Wageningen Geography Lectures 2013-2014
Mike Crang, Durham University
Over the last thirty years wastes have increasingly moved globally. In response a well articulated argument for environmental justice has critiqued dumping wastes on poor communities and framed policy in terms of a polluter pays and proximity principle - that things should be disposed of as close to those who used them as possible. However, the trade in wastes has grown. Sometimes illegally, sometimes legally.

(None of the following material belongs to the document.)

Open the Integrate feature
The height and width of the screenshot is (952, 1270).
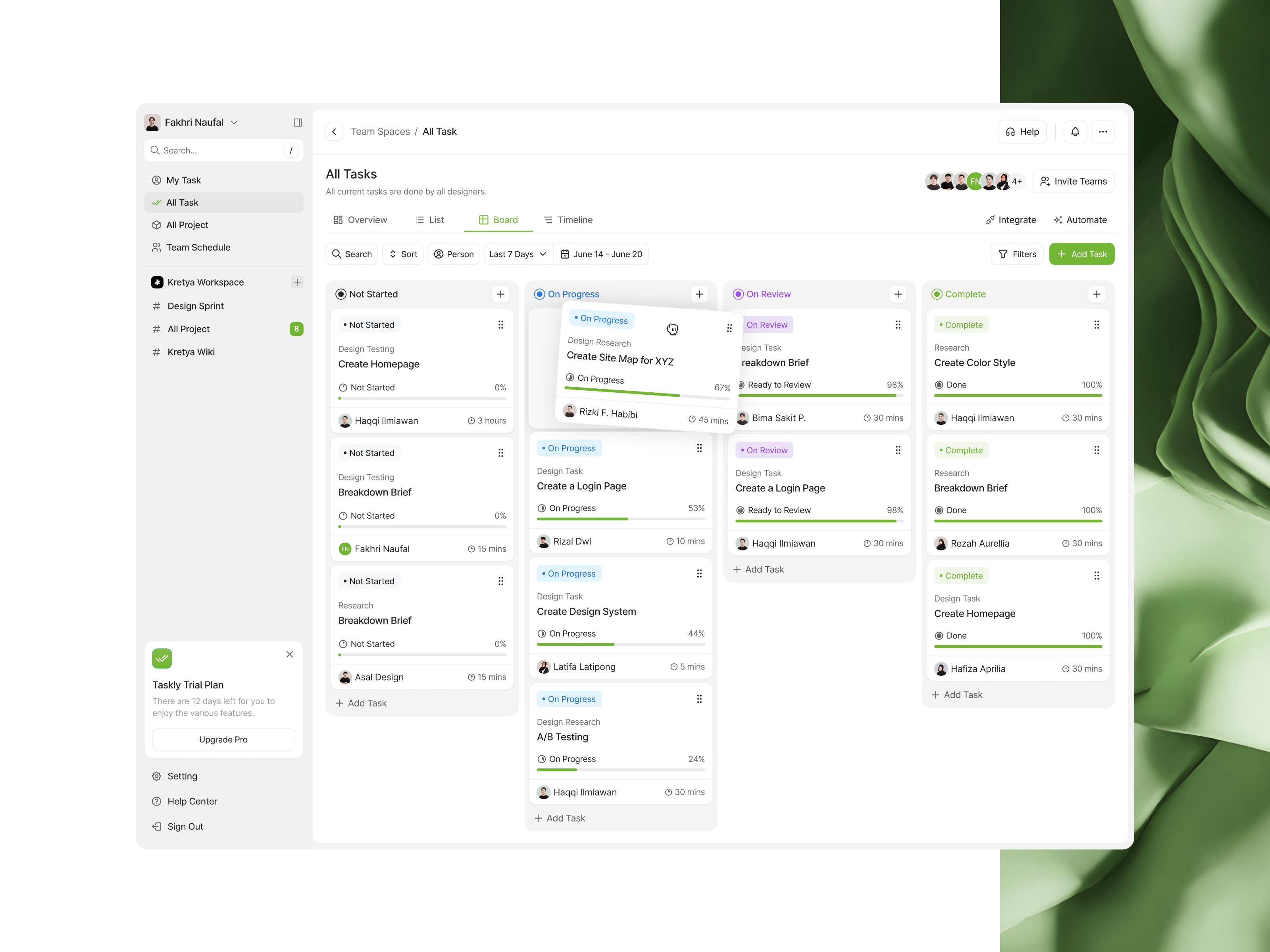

The third largest export from the USA to China is scrap, ahead of computer materials. The largest export by volume is used cardboard and paper. And that makes sense - China has a huge demand for used card to make into new boxes that will encase new commodities that will be sold back to the USA. Meanwhile, an alternative discourse on waste has argued we need to see it as a potential resource, reusing materials instead of using up new resources. This is closed-loop or cradle-to-cradle economic thinking. But there is a question whether that goal of closed loop manufacturing, where wastes are turned into resources, is bets seen in terms of local reuse or through such global trades. And whether such closed loop while green, is always clean. This paper examines then how moving materials can revalorise them, or devalorise them, on arguments over seeing the economy in terms of material and symbolic transformations and issues that some things may not be seen as shut out of the economy but recirculated.